6. The assessee's property becomes the property of the partnership by a process of adjustment as described by Mr. Rebello only if by that description is meant a conversion or a change, in the title or ownership of the property. For it is not, and it cannot be, suggested that the assessee as an individual property-owner, by some process of legal evolution, grew into a partnership, the ownership of the property all the while remaining the same. Nor could it be said that by a process of natural growth recognised by the law of the property, a proprietor's property becomes the property of a partnership. If, in the present case, what was the assessee's individual property become the property of the partnership, that could only have been possible by the contractual process of the assessee and his son agreeing to become partners and taking over the proprietary business as a going concern, inclusive of the machinery and all other assets of the firm.
7. Apart from the inherently wide connotation which the expression 'transfer' bears practically in any legal discussion, there is also a further indication in section 155(5) itself that Parliament intended the term 'transfer' to be understood in the widest sense possible. This is seen from the collocation of the expression 'sold or otherwise transferred'. The transfers, as it were, are divided into two categories, sales and non-sales. The expression 'otherwise' exhausts all the categories of transfers other than sales which are transfers of a kind for consideration. The expression 'otherwise' occurring in a combination of words has sometimes been regarded as indicating the application of the ejusdem generis rule. For instance, the expression 'contract or otherwise' occurring in section 10 of the Estate Duty Act, 1953, was interpreted by courts to mean either a sale or something akin to a sale. See Attorney-General v. Seccombe  2 KB 688 and George Da Costa v. CED : 63ITR497(SC) . This interpretation of the expression 'otherwise' can, however, be explained by reference to the particular context of the estate duty provisions, and also, presumably, by the court's disinclination to give a wider berth than wa felt absolutely necessary to give effect to an anti-tax avoidance provision like section 10 of that Act. In construing the expression 'sold or otherwise transferred' occurring in section 155(5) of the Income-tax Act, however, we are under no such compulsion or restriction. This is because the subject and context of section 155(5) clearly point to the intention of Parliament that the machinery which has obtained a grant of development rebate by reason of its having come under the ownership of the assessee should continue to remain in the same ownership and should not be parted with by him for a period of at least eight years from the date of installation. In this context, therefore, any parting with that asset would involve a breach of the statutory condition subject to which alone development rebate is originally granted. It stands to reason, therefore, that the expression 'otherwise transferred' must be given such wide amplitude of meaning as is consistent with its ordinary connotation. There can be no warrant for cutting down that meaning, to any extent.

──────

Directive 1:
Copy out the listing below line for line, with no changes, and leave out the pictures.

──────

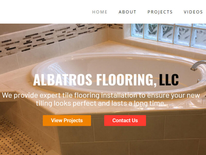Screen dimensions: 206x155
Task: Click the oval bathtub basin in photo
Action: (118, 71)
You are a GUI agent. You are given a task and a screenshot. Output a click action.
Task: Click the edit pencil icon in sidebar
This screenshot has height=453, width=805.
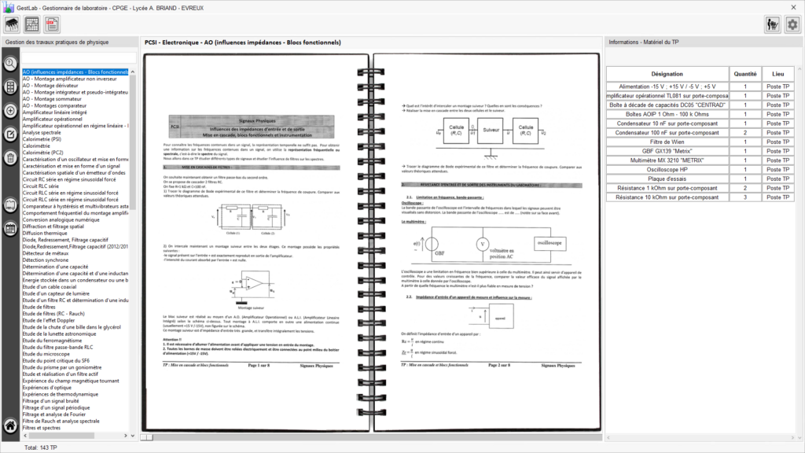[x=10, y=134]
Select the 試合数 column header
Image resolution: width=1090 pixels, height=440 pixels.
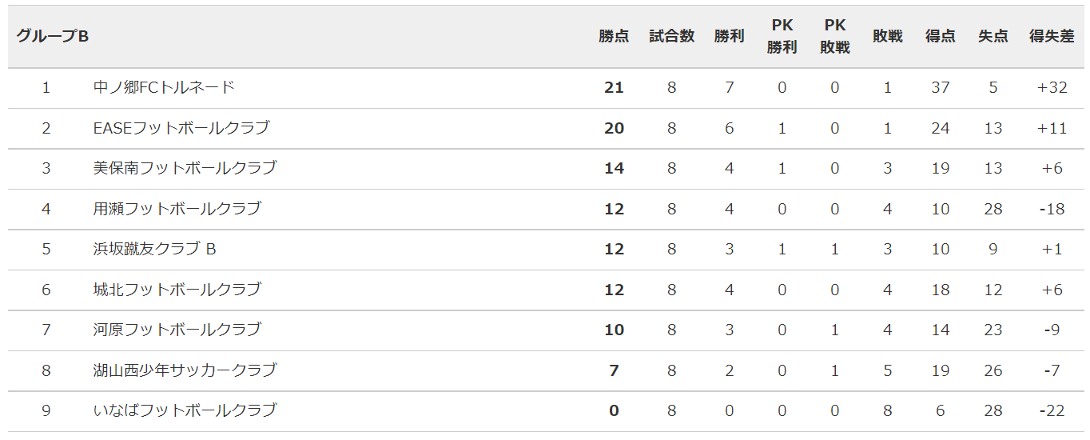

──────

Directive 2:
In the judgment excerpt, condense the paragraph beginning "The assessee's property becomes the property of the partnership" into a shorter version that keeps its main points.

Exercise output 1:
Screen dimensions: 206x155
Task: Click the oval bathtub basin in photo
Action: (118, 71)
You are a GUI agent. You are given a task and a screenshot. Output a click action.
Task: Click the edit pencil icon in sidebar
This screenshot has height=453, width=805.
[x=10, y=134]
Select the 試合数 column header
Image resolution: width=1090 pixels, height=440 pixels.

Exercise output 2:
The assessee's property becomes the partnership's property through "adjustment" only if that means a conversion or change in its title or ownership. An individual owner does not evolve legally into a partnership while ownership stays the same. The law of property also recognizes no natural growth by which a proprietor's property becomes a partnership's. In this case, the transfer could only have happened by contract. The assessee and his son agreed to become partners and took over the proprietary business as a going concern, including the machinery and all other assets.